オフグリッドの代わりに、家族4人に必要な最低限の電化製品で暮らしている日々。
冷蔵庫のない暮らしは、先人の知恵を学ぶチャンスをくれる。
毎日、畑という保存庫に出かけて、必要なだけの収穫で、ご飯を作って暮らす。
そして昔ながらのお漬物はスーパーでは買えない、発酵食品。
冬を乗り切るのはこの知恵が一番。

北海道の郷土料理、鮭の飯寿司
これは野菜というよりお魚をおいしく保存する方法の一つだ。

今では、1日の暮らしを想像しながら、どこまでも感謝の言葉を並べることができます。
あの頃の私は「本当の感謝を知らない暮らし」をしていたのかも知れないなと振り返りながら。

今は、あの頃よりはずっと、自分の暮らしの成り立ちがわかるようになりました。
とても不便に見える暮らしの中に、自分の知恵やスキルがついていく楽しみがあります。

そして不便だからこその忙しさの中で、思い合えることが増える。
手伝ってくれてありがとう。
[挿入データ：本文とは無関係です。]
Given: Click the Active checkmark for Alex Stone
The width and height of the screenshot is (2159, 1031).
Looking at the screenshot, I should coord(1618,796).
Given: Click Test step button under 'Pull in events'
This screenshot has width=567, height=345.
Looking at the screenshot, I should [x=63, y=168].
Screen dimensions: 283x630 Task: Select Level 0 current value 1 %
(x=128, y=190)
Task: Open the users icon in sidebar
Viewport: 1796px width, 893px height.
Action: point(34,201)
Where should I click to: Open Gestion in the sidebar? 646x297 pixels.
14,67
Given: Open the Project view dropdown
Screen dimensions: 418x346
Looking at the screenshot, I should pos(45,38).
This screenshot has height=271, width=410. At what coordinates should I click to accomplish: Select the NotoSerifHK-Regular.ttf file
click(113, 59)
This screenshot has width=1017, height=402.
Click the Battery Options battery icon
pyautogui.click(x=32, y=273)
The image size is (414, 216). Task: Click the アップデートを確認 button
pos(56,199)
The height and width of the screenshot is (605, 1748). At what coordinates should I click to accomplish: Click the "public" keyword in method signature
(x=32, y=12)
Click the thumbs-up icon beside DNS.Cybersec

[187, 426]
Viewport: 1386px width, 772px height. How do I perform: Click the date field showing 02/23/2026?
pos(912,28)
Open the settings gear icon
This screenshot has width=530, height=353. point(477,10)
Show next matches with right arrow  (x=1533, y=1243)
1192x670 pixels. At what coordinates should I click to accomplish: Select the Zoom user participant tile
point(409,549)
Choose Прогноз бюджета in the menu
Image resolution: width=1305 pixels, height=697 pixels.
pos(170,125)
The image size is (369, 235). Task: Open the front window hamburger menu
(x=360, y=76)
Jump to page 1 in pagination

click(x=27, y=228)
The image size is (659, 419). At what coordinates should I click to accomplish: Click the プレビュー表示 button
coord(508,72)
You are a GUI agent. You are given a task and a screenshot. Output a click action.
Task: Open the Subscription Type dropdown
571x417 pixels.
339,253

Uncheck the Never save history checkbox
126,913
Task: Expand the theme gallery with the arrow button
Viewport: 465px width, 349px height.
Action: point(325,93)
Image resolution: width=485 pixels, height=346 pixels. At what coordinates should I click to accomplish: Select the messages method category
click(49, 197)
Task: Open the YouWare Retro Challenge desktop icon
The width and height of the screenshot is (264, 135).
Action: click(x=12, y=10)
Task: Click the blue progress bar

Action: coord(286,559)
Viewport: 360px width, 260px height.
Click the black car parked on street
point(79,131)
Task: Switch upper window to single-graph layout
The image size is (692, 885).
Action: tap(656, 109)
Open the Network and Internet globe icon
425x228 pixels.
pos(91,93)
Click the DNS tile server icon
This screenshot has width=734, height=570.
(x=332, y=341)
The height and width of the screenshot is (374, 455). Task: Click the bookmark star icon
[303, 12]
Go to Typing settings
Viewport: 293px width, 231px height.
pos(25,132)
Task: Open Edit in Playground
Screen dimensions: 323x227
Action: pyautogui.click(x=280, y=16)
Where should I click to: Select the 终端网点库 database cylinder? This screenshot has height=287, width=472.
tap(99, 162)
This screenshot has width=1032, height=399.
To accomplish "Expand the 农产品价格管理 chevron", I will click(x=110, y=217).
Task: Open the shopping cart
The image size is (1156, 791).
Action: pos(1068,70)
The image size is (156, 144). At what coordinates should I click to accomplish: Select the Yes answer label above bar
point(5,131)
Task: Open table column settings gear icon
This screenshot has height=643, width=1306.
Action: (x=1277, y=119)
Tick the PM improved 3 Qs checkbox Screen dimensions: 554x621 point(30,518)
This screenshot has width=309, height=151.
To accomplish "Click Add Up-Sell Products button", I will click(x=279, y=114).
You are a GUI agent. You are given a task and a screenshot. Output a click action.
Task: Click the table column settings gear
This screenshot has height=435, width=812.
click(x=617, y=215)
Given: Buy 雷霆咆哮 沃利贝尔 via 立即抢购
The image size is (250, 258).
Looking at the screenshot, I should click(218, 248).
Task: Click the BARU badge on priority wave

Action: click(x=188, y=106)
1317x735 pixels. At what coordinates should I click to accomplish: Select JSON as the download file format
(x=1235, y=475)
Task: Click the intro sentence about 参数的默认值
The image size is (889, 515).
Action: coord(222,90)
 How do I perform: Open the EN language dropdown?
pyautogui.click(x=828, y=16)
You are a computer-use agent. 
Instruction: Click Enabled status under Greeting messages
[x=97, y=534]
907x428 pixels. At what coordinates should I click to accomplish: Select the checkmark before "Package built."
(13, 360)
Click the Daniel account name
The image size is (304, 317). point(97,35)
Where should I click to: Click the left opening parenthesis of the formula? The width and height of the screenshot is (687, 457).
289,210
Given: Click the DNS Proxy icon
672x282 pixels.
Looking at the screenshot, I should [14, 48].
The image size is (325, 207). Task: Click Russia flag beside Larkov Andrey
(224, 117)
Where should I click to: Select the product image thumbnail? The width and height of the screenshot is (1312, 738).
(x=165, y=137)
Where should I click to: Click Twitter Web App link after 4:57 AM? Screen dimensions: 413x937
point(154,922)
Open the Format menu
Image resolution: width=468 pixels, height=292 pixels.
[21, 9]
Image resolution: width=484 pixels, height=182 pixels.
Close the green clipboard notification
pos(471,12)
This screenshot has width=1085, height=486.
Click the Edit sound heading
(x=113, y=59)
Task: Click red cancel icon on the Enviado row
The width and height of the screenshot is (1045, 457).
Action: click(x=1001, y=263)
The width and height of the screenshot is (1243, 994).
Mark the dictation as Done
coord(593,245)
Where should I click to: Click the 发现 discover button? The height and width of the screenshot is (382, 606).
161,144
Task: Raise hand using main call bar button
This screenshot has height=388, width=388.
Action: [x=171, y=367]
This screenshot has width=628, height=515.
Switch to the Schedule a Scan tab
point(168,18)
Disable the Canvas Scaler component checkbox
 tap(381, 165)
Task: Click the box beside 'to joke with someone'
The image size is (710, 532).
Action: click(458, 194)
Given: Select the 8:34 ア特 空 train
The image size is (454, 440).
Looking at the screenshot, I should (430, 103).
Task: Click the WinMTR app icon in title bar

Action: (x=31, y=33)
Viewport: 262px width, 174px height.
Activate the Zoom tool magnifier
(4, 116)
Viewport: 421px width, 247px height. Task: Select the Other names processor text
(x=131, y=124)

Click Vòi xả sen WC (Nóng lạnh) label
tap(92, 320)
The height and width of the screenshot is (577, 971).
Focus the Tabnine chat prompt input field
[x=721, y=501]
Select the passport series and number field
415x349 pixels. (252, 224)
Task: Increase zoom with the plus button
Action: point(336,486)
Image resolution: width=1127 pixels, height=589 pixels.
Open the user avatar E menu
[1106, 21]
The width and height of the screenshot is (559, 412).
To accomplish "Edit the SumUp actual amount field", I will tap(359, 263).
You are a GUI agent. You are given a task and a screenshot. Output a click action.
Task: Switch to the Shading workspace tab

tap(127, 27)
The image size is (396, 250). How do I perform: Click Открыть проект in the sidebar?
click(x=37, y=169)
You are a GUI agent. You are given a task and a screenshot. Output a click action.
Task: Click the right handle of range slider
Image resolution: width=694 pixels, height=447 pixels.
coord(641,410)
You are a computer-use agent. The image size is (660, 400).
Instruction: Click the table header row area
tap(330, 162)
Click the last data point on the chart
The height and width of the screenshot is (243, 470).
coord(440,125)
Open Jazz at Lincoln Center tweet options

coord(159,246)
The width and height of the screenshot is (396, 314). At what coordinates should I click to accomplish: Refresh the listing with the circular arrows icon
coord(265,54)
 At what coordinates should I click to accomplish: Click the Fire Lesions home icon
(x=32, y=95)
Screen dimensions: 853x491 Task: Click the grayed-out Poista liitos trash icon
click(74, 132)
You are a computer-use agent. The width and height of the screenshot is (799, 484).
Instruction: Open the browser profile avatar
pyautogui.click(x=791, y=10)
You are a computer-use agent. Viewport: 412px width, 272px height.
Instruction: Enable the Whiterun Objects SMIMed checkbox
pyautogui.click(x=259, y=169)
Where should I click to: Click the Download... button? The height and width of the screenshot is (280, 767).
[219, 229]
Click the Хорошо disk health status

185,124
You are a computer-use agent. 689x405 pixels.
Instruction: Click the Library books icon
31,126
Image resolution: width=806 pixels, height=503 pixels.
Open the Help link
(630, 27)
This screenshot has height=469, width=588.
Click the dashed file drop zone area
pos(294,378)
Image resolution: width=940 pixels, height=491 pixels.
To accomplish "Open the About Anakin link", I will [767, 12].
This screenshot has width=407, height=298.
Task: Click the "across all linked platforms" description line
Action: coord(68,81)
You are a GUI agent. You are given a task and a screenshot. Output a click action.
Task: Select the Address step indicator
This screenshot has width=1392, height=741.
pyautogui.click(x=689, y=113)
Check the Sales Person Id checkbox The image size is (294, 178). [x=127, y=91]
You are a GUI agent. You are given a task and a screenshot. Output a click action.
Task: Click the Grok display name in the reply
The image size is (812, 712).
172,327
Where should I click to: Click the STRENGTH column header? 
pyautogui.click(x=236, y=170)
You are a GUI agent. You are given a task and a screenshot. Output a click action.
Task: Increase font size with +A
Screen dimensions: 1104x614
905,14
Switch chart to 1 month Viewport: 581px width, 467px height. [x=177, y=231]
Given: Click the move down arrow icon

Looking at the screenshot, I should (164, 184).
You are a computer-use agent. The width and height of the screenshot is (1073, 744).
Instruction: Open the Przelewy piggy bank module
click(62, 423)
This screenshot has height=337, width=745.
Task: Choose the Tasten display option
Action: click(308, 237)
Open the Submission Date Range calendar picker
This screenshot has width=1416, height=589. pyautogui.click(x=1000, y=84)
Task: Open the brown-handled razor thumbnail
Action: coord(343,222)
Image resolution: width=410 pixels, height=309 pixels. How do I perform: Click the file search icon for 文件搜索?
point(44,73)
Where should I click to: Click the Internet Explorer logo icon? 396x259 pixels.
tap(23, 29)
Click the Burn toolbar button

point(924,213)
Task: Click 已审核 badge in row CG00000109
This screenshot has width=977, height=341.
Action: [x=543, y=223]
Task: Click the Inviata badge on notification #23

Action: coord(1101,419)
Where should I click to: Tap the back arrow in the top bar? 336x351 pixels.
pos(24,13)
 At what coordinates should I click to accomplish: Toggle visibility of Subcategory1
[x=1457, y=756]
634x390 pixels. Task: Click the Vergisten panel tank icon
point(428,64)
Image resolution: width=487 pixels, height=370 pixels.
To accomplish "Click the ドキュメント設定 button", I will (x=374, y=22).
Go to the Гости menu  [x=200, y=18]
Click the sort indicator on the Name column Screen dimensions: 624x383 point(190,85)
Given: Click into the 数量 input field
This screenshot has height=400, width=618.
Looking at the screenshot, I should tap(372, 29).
想いを寄せてくれてありがとう。
何気ない日常に感謝が溢れ、小さなことに逐一ありがとうと思える今は、とても気持ちがいい。

そうして身の丈の暮らしをコツコツと。
我が家では水圧低下や、雨漏り、凍結事件などの「プチ災害レベルハプニング」が時折起こりますが、日々の困難は私に強さをつけてくれます。
この知恵こそが防災訓練。笑。

今暮らしている場所にはたくさんの美しい自然の景色があり、
小さな命の誕生に歓喜をし、

カナヘビが孵化する前日。
羽の色を七色にかえて羽化するハルゼミ
蛾の仲間オオミズアオ。
羽化後、口の退化したオオミズアオは10日ほどで命を繋いで大地に還っていく。

季節の移ろいに心震え、

綺麗だ!としか言いようのないラベンダー色!
空を見上げて口を開けてしまう夕焼け空

今年もそんな風に家族みんなで心を動かせることに感謝をできる日常があります。

あれから13年。
自分の暮らしの成り立ちを知れたことで、人様の背景を想像する力がまた少し、つきました。

今、この暮らしをできるのは支えてきてくださった方々のおかげ。
出会ってくださった方々のおかげ。
そして支え合えた家族一人一人のおかげ。

一冊の本という形にできたのは、皆さんのおかげで続けてくることができたからです。

そうして生かしてもらっている命なんですね。
今ある命そのものに感謝しないとなりません🙏🥹

未来を生きる人たちにもこの感動の自然を残していくために
これからも細々と暮らしを積み重ねていきたいです。

できる限り小さなエネルギーで、楽しく、心穏やかに暮らしていく日々を
大事にしながら。

3.最後になりましたが。

出版記念お話会の報告に戻ります。

そんな私たちの、小さく熱い思いの13年。
いろんなことがありますし、ありましたが、自分たちの思いに真っ直ぐに、生きてきました。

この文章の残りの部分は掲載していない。